- Interactive map of General Juan N. Álvarez National Park
- Location: Guerrero, Mexico
- Nearest city: Guerrero
- Coordinates: 17°36′00″N 99°04′55″W﻿ / ﻿17.600°N 99.082°W
- Area: 5.28 square kilometres (528 ha)
- Established: 1964
- Governing body: National Commission of Natural Protected Areas

= General Juan N. Álvarez National Park =

National park and protected area in Guerrero, Mexico

General Juan N. Álvarez National Park is a national park and protected area located in Guerrero, Mexico. The park was established in 1964 and covers approximately 5.28 km2. The area is named after Juan Álvarez, a Mexican general and former president of Mexico.

The decree for the creation of this national park was issued on May 14, 1964, by the then president of the republic Adolfo López Mateos.

== Geography ==
The park occupies part of the mountain range called the Sierra Madre del Sur, located northwest of the city of Chilapa de Álvarez. These elevations are known as El Ocotal, with altitudes up to 2,500 m asl.

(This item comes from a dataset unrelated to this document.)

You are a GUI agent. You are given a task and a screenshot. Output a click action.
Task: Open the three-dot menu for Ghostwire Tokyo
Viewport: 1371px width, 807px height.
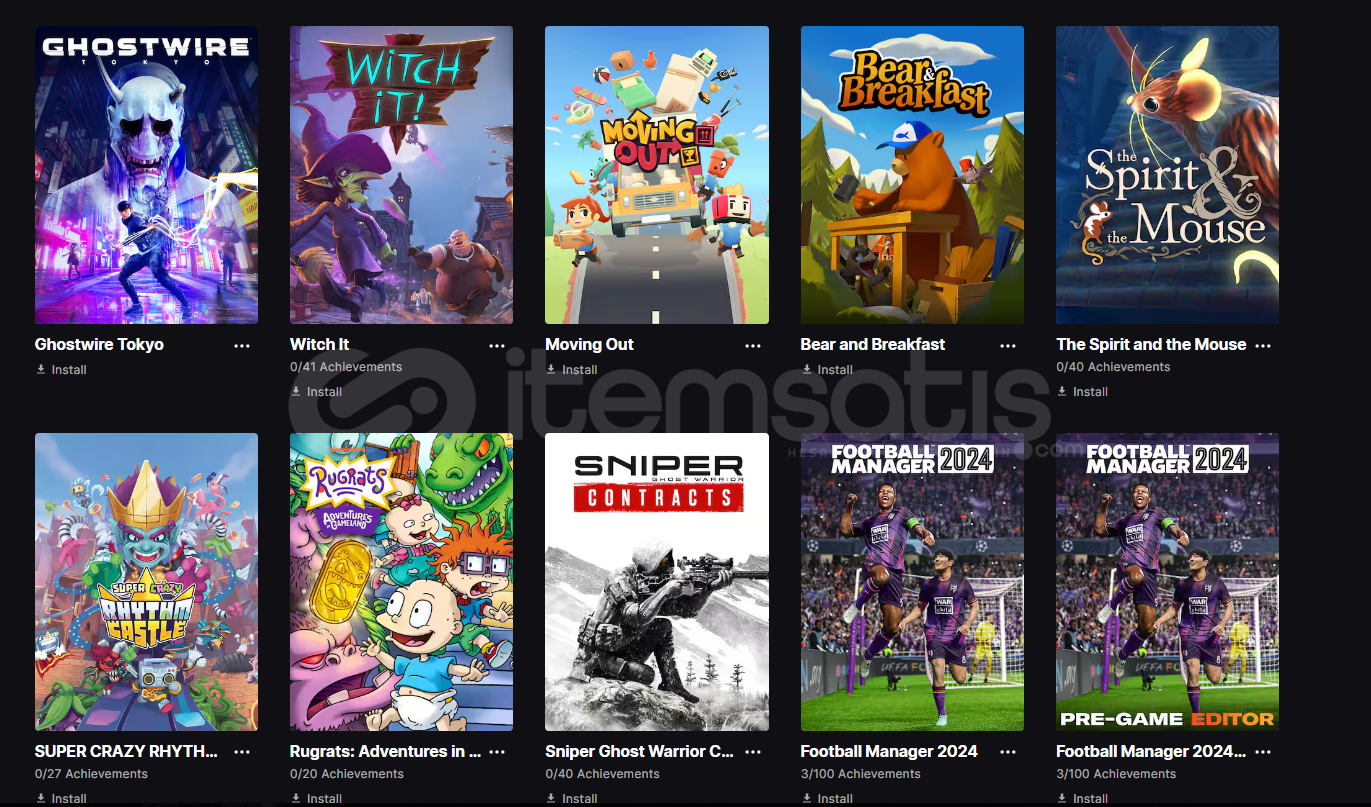(242, 346)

Some ravines that feed the tributaries of the rivers near park in turn feed the Atzacualoya River, which belongs to the homonymous basin, and which is a tributary of the Mezcala River, which in turn is a tributary of the Balsas River.

== Biodiversity ==
According to the National Information System on Biodiversity of the National Commission for the Knowledge and Use of Biodiversity (CONABIO), in the General Juan Álvarez National Park there are more than 15 species of plants and animals, of which 1 is within some category. risk of the Official Mexican Standard NOM-059.

=== Flora ===
In general, the flora that exists in this national park and that can be seen throughout this place is made up of pine and oak forests, some of which have been introduced as a measure taken for the reforestation process of the place. Even in the lower parts you can find areas of grasslands. Other species that can be observed are orchids, which are highly endangered in the area.

=== Fauna ===
In the park species of wild cat, skunk, coyote, opossum, rabbit, raccoon, fox, ocelot, badger and cacomistle among others has been observed.